_DATASET_:
※
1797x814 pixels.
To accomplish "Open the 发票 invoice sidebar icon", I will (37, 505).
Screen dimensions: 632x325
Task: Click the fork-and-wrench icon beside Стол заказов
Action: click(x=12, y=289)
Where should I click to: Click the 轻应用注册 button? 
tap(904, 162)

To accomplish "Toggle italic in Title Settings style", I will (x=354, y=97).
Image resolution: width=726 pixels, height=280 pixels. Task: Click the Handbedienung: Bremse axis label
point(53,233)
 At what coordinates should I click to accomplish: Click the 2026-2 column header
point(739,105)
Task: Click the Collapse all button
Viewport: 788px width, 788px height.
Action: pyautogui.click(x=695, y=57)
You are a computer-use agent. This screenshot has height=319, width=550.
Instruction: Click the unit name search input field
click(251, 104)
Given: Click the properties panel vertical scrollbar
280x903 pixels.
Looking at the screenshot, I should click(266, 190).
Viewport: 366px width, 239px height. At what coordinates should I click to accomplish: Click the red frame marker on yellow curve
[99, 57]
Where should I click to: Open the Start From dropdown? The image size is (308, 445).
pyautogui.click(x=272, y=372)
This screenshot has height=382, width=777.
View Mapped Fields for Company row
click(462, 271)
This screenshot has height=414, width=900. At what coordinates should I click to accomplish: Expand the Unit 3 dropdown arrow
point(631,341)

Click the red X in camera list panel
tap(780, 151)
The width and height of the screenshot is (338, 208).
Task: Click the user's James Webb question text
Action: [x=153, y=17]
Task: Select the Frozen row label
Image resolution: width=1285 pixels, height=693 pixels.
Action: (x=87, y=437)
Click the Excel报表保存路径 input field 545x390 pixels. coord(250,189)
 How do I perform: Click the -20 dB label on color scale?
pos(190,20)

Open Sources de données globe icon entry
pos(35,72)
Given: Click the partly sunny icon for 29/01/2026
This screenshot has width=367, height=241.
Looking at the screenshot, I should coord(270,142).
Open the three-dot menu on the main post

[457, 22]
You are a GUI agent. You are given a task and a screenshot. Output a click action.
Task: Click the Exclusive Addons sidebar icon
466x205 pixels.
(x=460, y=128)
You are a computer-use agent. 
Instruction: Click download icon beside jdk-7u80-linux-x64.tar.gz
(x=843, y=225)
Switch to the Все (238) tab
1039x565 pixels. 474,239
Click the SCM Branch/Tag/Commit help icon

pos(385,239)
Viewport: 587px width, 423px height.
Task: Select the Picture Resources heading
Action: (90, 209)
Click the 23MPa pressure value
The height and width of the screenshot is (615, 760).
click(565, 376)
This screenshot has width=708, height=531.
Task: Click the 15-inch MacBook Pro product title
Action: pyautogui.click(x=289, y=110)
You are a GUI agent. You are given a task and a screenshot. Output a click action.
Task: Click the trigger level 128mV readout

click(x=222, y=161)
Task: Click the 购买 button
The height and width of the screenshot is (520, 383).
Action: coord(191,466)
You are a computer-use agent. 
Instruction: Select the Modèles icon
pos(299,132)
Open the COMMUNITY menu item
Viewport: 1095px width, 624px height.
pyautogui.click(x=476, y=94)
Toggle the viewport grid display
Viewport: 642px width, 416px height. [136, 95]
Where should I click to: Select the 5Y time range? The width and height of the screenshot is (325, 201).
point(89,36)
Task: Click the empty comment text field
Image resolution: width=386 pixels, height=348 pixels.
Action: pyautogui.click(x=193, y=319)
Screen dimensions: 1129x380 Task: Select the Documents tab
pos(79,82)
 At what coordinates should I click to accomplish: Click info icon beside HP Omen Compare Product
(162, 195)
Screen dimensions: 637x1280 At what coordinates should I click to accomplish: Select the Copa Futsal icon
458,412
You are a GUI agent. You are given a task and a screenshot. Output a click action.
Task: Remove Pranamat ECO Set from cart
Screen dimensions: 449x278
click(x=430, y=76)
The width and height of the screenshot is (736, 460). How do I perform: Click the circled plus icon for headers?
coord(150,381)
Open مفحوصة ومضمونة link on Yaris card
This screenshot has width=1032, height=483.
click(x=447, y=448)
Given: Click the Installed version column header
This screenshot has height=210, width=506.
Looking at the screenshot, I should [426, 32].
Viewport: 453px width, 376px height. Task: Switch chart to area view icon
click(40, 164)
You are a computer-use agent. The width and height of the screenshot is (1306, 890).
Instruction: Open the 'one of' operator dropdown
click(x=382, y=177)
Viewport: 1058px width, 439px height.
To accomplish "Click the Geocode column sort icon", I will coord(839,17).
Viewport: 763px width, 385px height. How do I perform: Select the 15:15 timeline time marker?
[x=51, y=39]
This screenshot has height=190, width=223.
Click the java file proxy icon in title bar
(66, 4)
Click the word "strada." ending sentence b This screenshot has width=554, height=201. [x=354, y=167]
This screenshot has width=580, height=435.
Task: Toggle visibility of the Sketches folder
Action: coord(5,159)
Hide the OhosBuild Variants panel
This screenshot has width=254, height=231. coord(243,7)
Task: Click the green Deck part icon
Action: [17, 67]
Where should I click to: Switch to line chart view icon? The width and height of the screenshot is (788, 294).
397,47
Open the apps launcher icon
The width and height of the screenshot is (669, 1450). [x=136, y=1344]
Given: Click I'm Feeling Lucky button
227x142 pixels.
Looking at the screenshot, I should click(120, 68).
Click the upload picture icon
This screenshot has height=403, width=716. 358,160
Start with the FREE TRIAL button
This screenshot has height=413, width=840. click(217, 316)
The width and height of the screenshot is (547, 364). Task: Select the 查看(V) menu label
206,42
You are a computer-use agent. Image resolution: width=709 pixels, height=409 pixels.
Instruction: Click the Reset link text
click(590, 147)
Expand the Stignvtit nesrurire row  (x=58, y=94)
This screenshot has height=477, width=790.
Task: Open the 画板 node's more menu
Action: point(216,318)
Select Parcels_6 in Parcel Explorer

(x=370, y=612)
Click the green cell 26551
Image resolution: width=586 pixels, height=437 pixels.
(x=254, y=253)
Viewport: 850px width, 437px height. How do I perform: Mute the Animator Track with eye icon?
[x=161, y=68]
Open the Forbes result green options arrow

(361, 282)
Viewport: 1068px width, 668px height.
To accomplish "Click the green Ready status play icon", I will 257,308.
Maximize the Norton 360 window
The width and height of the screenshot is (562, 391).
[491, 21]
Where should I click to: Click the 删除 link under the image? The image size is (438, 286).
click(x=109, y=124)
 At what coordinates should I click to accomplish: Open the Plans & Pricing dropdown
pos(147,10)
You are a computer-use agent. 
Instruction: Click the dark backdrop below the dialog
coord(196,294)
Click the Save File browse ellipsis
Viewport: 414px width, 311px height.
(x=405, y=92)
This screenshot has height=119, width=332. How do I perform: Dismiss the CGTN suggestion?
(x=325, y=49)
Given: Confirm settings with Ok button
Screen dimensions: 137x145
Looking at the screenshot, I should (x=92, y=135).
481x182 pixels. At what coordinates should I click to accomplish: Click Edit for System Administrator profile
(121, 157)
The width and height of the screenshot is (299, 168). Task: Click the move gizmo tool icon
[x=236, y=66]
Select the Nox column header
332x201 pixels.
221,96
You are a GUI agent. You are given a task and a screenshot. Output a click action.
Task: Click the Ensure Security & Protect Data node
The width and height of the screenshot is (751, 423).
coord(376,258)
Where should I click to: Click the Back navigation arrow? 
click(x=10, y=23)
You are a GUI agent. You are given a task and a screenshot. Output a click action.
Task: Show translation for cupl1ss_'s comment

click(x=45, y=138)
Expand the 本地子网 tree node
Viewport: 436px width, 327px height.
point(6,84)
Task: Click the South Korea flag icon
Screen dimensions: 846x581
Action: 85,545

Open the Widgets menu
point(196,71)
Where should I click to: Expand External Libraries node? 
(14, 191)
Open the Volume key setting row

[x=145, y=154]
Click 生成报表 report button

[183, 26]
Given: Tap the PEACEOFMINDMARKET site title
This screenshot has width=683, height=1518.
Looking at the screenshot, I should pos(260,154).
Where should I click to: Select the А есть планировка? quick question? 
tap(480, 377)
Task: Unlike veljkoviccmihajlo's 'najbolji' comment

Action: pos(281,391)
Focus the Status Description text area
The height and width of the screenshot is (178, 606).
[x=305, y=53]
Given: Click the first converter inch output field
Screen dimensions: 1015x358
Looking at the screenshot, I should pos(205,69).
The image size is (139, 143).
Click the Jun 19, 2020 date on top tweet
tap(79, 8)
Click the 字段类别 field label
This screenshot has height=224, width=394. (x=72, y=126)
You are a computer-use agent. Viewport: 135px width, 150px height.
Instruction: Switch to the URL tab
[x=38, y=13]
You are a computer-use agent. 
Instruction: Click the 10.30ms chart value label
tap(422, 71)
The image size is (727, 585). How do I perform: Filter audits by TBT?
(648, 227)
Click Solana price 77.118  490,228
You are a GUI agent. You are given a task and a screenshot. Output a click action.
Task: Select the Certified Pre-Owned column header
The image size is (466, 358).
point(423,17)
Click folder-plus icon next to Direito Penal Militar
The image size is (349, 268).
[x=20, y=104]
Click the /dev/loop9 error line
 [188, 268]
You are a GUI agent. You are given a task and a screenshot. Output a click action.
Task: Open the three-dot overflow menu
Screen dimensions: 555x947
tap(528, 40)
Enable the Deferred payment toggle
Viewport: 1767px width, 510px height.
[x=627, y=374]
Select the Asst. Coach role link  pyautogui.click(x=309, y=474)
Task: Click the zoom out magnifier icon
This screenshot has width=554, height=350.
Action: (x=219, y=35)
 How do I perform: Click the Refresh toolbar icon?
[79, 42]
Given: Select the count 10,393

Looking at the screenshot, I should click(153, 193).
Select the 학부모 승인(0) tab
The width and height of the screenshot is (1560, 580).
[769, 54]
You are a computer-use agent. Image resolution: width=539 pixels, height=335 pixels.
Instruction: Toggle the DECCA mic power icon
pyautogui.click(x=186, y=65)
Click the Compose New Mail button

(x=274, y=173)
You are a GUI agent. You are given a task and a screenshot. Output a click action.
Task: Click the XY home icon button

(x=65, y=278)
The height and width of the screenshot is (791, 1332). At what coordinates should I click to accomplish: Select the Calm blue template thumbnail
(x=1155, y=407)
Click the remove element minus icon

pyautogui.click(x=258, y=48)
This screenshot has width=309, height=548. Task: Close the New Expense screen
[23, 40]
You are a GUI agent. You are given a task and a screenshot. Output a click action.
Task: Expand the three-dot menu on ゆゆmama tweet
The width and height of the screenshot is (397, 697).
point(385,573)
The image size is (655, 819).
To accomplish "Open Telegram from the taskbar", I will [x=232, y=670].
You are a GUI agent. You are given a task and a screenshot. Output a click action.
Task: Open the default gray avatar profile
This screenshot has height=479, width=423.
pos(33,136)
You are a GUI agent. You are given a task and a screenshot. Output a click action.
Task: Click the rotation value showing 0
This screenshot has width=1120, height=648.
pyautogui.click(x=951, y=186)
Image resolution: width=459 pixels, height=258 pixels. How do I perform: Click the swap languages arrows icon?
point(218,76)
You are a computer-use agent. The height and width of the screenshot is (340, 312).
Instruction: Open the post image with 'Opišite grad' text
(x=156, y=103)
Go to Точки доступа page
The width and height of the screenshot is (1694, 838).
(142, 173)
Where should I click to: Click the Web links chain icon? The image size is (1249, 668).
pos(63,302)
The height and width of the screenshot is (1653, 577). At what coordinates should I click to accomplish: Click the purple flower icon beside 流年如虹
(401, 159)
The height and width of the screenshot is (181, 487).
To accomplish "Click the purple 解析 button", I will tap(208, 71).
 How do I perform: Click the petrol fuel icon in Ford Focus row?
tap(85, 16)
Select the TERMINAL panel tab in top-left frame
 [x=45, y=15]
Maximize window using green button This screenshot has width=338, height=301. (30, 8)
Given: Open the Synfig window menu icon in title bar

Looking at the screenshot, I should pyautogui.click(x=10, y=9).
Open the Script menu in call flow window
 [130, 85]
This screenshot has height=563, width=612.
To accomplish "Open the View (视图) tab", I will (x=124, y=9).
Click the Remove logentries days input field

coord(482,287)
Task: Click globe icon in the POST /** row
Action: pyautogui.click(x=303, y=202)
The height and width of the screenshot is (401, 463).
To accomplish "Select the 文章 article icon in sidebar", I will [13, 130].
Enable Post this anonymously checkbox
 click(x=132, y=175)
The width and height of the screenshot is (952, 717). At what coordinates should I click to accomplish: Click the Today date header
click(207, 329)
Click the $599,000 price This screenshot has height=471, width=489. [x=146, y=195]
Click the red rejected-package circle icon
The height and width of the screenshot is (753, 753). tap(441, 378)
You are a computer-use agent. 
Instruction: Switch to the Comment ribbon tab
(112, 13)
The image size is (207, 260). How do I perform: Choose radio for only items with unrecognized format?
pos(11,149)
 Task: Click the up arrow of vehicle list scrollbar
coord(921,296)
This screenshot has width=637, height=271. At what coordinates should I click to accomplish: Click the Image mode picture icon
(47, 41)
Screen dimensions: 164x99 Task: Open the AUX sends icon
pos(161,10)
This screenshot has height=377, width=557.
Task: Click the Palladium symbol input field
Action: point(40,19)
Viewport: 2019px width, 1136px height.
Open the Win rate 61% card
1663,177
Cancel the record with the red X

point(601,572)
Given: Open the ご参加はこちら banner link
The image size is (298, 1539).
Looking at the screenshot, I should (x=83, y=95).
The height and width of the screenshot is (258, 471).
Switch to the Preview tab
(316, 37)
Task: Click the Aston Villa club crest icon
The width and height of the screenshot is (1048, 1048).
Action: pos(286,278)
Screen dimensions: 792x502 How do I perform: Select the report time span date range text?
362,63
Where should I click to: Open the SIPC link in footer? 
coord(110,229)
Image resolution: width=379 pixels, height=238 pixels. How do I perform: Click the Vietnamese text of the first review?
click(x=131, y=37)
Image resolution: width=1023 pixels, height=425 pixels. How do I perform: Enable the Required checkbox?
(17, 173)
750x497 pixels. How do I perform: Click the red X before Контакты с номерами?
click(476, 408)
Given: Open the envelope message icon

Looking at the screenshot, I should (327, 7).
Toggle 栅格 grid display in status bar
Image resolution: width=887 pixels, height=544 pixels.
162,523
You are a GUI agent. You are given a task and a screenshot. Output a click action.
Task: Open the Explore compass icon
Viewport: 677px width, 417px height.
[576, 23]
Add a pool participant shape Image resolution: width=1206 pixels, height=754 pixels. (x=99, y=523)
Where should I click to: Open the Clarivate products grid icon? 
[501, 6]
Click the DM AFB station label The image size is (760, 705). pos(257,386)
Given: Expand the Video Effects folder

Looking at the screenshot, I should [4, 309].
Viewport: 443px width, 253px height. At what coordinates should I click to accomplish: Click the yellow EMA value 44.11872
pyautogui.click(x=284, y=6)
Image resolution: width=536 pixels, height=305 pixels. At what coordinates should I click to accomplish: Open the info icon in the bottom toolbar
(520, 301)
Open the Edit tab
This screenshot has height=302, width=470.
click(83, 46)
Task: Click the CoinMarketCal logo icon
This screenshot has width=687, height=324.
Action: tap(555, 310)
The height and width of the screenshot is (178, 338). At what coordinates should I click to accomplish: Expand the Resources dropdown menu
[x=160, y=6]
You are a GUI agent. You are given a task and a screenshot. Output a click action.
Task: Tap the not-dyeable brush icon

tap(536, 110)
※
_YOUR TASK_: Lines with "Maximize" in them: work out how many there are in the listing and give the figure alone.

_TASK OUTPUT_: 2